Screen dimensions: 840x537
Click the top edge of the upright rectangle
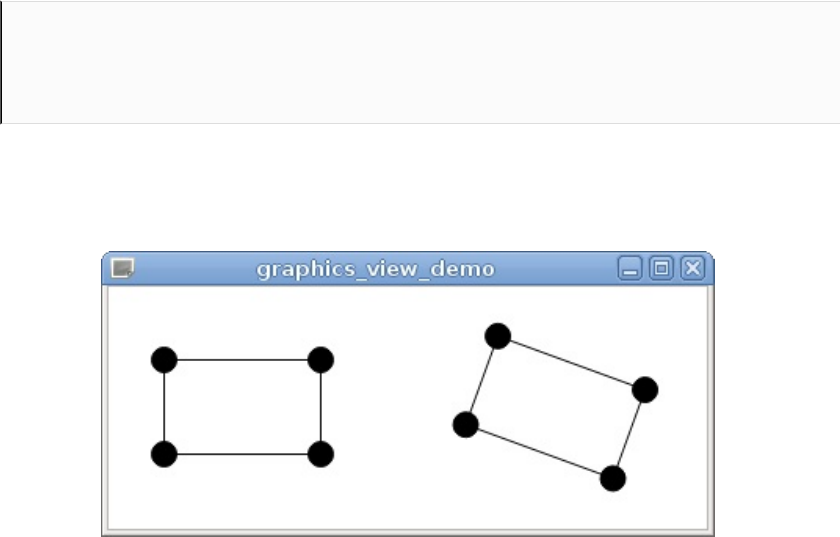(242, 360)
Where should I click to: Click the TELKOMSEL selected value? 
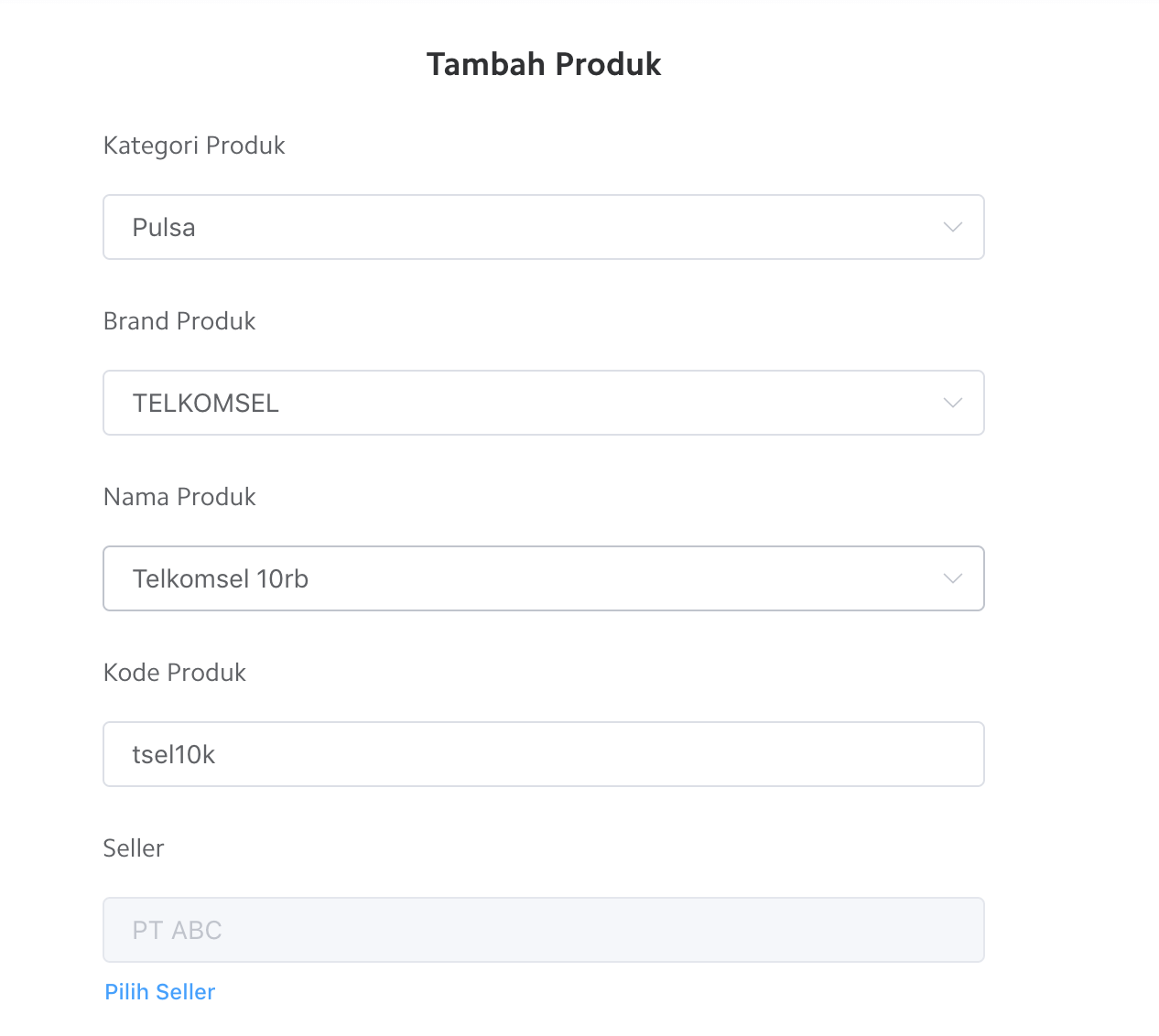click(206, 404)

####

● PROBLEM DESCRIPTION: Both ends included, copy the lines from the one holding "Where should I" to the last line of the entries exactly, with all pictures left out.

● REPLY TO THE EXERCISE:
Where should I click to: Click the TELKOMSEL selected value? 
click(206, 404)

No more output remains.